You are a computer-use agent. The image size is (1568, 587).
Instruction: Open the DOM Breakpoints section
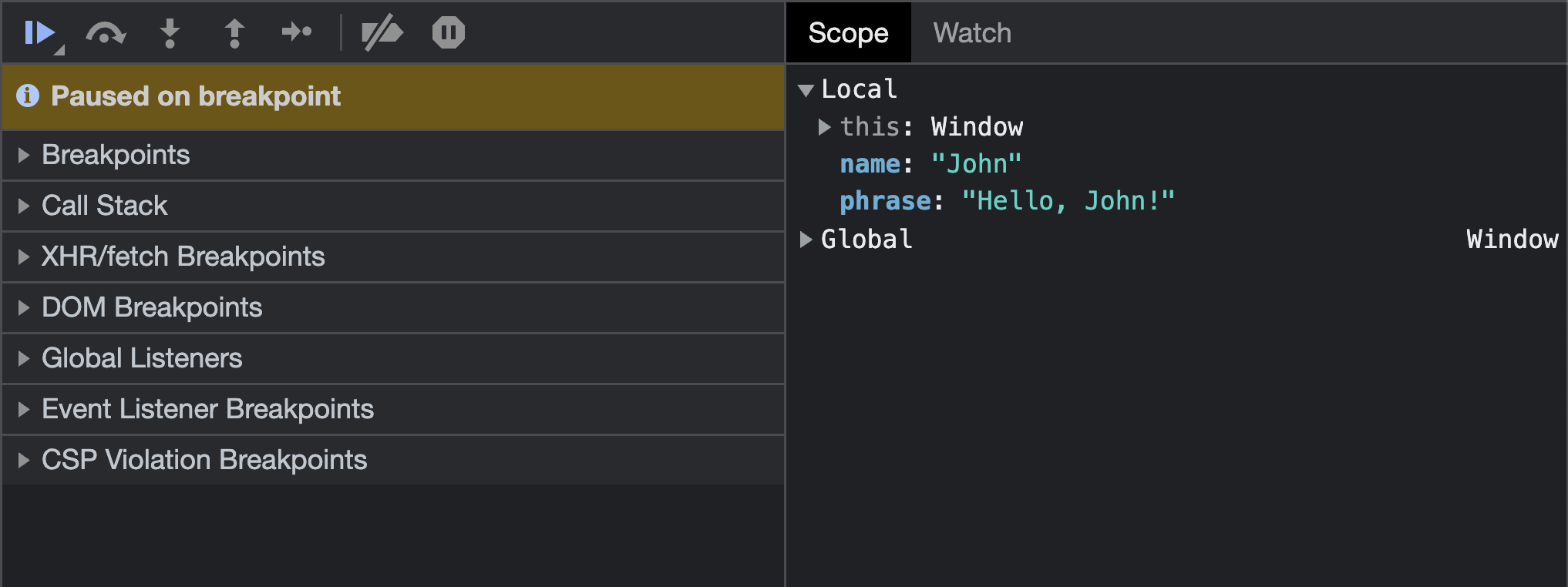152,307
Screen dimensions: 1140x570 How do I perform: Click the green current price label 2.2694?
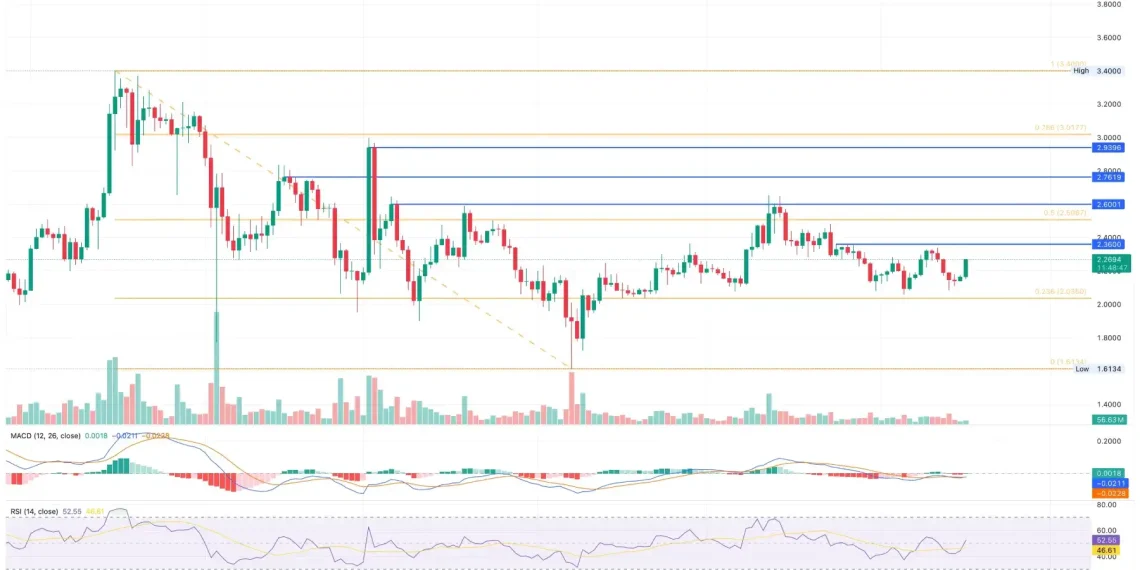(1110, 258)
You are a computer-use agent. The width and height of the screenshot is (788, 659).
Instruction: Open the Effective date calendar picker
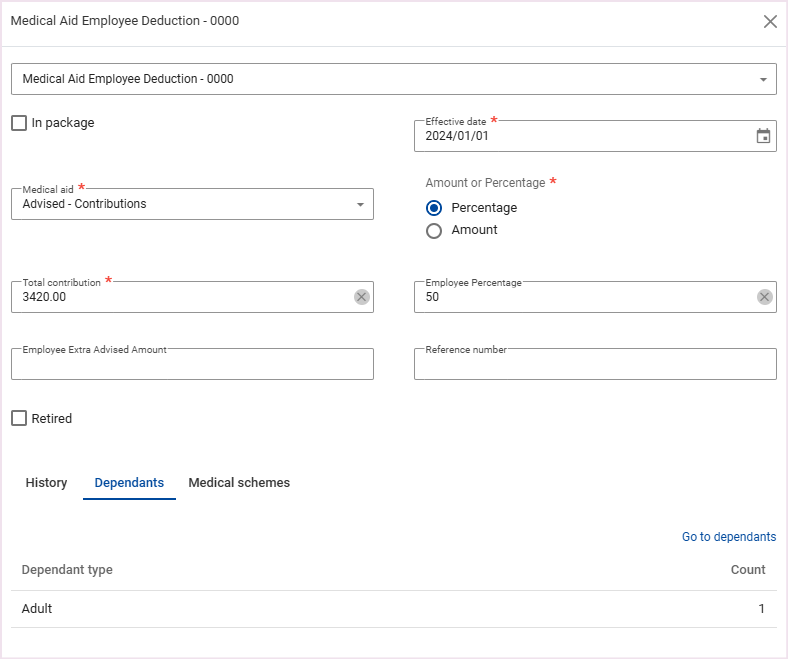[763, 136]
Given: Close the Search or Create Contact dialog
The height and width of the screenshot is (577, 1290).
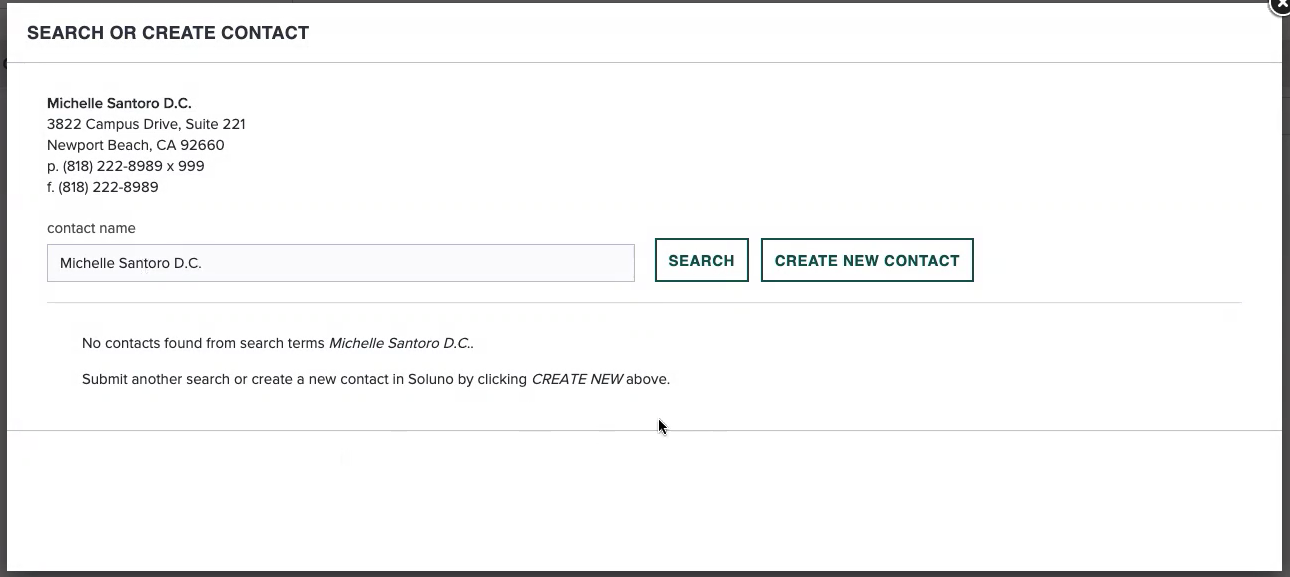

What the task requires:
Omitting all pictures, copy the preceding entries without any alteration.

Completed task:
You are a computer-use agent. The image size is (1568, 587).
Instruction: Open the DOM Breakpoints section
152,307
Screen dimensions: 1140x570 How do I perform: Click the green current price label 2.2694?
(1110, 258)
You are a computer-use agent. The width and height of the screenshot is (788, 659).
Instruction: Open the Effective date calendar picker
[763, 136]
Given: Close the Search or Create Contact dialog
The height and width of the screenshot is (577, 1290).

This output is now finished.